Join us at The James Joyce Centre for a provocative talk by Professor Neil Davison as he discusses how Joyce’s awareness of Albert Altman, an Irish-Jewish Dubliner and local politician during the era, influenced the Dubliners’ story ‘Ivy Day in the Committee Room’. When Joyce’s piece is framed through Altman’s public profile during the historical moment the story is set, its depiction of the lament and confusion over the fall of Charles Stewart Parnell’s Home Rule leadership can be read on a more localised and nuanced level. Altman’s position as a Councillor on the Dublin Municipal Corporation from 1901-03 was a case study of the precarious position many Jews occupied in colonialised countries during the era when calcified racial divisions transformed the nature of imperialism across the globe.
In Ulysses, Leopold Bloom’s politics also appear to draw on Joyce’s memories of Altman, and ‘Ivy Day’ is the earliest piece in which the politician’s career influenced Joyce’s interest in labour issues as a necessary component of a future Irish independence. Through Altman, and later in full expression through Bloom, Joyce recognised how Jews, so often figured as outsiders to European cultures, also came to represent what has been called a third racial-space between coloniser and colonised during the late-stage of empire before the present postcolonial/post-Holocaust era.

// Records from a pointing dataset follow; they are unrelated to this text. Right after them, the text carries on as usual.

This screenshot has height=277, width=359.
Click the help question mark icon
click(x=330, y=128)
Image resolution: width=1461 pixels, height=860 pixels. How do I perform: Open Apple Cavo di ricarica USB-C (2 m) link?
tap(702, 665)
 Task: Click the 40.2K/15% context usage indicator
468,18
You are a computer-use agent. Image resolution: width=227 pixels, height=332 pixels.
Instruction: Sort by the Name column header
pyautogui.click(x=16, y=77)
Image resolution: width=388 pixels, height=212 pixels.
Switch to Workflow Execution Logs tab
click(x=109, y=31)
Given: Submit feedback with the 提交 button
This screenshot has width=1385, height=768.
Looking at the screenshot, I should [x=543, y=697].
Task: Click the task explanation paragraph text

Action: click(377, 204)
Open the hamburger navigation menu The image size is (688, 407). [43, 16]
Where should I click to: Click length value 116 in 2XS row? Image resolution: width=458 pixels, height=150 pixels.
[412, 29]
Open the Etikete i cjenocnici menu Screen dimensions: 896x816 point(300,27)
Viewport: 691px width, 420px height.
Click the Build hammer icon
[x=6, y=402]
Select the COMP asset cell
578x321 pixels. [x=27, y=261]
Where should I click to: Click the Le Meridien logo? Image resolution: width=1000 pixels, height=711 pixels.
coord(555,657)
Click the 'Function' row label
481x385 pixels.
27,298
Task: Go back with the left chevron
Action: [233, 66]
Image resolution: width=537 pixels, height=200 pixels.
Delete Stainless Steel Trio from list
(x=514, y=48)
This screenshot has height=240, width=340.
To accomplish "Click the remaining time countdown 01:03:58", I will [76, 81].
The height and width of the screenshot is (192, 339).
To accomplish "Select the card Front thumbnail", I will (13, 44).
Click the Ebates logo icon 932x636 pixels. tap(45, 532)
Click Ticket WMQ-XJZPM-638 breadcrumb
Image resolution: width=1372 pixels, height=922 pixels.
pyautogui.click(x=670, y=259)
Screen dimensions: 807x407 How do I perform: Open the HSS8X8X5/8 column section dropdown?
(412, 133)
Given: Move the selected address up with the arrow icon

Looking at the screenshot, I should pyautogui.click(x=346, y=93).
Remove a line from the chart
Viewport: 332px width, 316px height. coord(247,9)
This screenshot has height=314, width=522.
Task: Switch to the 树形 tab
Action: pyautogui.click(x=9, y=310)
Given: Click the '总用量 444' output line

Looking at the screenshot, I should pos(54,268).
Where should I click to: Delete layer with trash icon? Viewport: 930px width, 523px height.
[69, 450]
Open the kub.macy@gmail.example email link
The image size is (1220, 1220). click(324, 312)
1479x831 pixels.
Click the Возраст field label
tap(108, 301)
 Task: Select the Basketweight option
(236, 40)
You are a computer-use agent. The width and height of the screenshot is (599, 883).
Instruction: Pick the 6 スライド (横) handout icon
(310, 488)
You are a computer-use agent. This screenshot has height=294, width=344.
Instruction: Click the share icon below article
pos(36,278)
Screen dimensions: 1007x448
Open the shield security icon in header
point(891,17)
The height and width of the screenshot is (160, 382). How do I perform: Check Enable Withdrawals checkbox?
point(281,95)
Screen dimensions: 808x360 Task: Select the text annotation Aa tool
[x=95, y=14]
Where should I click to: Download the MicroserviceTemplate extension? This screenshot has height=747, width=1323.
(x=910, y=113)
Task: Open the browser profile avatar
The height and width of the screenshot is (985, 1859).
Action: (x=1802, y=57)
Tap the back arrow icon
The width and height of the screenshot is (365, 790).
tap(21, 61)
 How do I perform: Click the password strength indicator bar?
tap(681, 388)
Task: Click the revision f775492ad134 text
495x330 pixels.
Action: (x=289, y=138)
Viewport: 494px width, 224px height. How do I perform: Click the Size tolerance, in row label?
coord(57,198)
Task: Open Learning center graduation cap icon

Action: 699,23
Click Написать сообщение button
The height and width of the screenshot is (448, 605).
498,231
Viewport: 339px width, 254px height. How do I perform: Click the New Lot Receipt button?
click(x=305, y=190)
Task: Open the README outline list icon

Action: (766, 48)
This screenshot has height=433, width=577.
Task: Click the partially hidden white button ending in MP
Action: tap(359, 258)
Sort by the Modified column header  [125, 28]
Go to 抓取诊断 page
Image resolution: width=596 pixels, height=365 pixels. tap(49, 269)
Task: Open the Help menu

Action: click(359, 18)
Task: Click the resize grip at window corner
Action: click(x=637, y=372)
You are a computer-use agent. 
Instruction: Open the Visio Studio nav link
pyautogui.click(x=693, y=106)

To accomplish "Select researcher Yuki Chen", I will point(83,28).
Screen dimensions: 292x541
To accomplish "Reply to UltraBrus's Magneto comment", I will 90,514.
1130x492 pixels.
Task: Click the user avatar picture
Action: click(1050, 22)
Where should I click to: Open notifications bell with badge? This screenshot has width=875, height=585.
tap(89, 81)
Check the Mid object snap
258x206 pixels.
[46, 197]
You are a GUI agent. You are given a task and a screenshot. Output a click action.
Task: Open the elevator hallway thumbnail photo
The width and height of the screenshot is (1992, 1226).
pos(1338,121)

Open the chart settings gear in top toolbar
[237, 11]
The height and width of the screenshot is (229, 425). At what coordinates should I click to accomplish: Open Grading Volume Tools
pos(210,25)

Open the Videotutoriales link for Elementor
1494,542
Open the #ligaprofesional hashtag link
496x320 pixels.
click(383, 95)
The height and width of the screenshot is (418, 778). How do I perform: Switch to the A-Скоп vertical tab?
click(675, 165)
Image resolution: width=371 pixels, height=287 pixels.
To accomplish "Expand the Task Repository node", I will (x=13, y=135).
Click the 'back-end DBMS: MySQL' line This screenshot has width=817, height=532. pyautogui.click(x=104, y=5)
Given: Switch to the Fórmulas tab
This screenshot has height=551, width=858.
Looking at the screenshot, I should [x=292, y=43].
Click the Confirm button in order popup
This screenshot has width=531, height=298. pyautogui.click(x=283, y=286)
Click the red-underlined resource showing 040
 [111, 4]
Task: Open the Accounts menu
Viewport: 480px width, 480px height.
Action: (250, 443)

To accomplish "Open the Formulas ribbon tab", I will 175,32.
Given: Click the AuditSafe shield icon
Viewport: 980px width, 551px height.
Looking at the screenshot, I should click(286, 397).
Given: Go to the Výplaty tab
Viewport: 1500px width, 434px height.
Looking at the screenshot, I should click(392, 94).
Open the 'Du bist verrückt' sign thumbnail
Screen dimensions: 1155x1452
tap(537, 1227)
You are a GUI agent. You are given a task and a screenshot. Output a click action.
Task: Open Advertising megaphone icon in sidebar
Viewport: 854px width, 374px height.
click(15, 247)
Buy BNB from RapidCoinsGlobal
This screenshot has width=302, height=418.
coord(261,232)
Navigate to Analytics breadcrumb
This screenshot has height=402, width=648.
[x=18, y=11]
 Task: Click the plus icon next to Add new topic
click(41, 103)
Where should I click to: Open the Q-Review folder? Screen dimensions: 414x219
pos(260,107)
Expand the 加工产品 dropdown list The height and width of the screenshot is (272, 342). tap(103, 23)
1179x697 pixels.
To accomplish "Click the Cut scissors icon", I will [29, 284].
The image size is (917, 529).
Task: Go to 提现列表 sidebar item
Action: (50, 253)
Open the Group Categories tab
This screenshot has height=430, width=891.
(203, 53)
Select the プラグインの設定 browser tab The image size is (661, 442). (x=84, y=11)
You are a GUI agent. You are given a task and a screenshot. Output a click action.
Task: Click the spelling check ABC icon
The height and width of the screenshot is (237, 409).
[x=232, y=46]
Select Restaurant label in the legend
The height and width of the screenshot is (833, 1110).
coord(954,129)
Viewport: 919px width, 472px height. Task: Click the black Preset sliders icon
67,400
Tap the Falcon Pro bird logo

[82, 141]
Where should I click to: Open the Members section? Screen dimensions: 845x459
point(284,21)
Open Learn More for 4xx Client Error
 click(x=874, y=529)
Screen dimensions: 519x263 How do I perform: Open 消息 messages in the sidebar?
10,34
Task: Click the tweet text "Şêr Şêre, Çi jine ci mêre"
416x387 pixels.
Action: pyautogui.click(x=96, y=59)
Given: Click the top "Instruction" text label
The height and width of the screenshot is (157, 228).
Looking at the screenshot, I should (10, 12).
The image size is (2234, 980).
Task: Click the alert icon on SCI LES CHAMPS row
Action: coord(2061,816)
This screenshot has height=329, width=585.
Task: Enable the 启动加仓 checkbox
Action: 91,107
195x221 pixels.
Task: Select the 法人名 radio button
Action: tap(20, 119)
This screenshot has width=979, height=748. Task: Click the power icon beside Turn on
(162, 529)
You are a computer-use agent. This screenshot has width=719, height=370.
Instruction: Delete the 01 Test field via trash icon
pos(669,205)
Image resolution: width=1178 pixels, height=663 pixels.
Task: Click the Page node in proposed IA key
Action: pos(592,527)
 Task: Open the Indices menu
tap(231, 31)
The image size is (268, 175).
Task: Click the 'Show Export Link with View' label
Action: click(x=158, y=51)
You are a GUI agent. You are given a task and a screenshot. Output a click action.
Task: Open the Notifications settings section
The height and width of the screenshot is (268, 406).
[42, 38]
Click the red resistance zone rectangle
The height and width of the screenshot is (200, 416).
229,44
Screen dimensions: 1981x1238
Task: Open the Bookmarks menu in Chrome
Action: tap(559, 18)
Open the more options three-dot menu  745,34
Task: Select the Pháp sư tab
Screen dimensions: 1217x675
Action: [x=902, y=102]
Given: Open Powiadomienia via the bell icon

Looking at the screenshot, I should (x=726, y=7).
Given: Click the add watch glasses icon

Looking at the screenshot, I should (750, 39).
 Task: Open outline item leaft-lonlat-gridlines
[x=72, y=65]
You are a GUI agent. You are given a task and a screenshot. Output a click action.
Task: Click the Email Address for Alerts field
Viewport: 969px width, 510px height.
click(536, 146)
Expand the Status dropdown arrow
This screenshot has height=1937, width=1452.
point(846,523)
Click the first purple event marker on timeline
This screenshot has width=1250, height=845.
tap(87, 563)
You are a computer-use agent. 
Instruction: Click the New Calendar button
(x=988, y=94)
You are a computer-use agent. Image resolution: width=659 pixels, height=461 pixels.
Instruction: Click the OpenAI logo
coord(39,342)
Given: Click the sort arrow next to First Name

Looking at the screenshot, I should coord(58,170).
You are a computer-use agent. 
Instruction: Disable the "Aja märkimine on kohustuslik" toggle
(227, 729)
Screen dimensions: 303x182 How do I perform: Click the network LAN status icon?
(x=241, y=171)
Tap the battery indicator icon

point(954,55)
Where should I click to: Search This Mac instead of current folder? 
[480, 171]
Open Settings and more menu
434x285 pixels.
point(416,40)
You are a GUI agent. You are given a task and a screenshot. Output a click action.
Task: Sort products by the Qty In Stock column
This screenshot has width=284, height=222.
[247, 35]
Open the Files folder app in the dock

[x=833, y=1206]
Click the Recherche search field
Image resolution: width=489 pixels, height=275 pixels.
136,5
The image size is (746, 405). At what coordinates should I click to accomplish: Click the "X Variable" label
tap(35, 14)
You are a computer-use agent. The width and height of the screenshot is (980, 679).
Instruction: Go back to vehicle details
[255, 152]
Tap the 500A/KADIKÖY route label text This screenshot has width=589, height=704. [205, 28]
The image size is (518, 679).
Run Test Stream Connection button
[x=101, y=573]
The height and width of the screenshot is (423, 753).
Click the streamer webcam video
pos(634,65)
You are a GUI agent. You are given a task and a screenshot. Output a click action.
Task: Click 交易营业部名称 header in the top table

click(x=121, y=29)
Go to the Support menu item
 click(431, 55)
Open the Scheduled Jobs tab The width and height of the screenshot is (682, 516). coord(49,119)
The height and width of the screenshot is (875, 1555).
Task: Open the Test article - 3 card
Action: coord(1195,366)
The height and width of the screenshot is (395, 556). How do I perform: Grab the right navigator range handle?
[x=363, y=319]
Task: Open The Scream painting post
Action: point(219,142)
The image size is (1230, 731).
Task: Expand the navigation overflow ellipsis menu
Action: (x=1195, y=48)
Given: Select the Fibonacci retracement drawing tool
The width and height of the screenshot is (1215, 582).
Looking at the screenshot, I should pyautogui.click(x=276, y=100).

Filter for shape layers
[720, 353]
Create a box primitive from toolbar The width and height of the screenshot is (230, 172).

Neil R. Davison is Professor of Modernism, Irish Studies, and Jewish Cultural Studies at Oregon State University. He is the author of James Joyce, Ulysses, and the Construction of Jewish Identity (Cambridge University Press, 1996), Jewishness and Masculinity from the Modern to the Postmodern (Routledge Press, 2010), and numerous articles on Joyce and other Irish authors, Holocaust Literature, and, most recently, Anglo and Francophone Caribbean authors. His work focuses on issues of race, gender, religion, and philosophy in twentieth-century literature.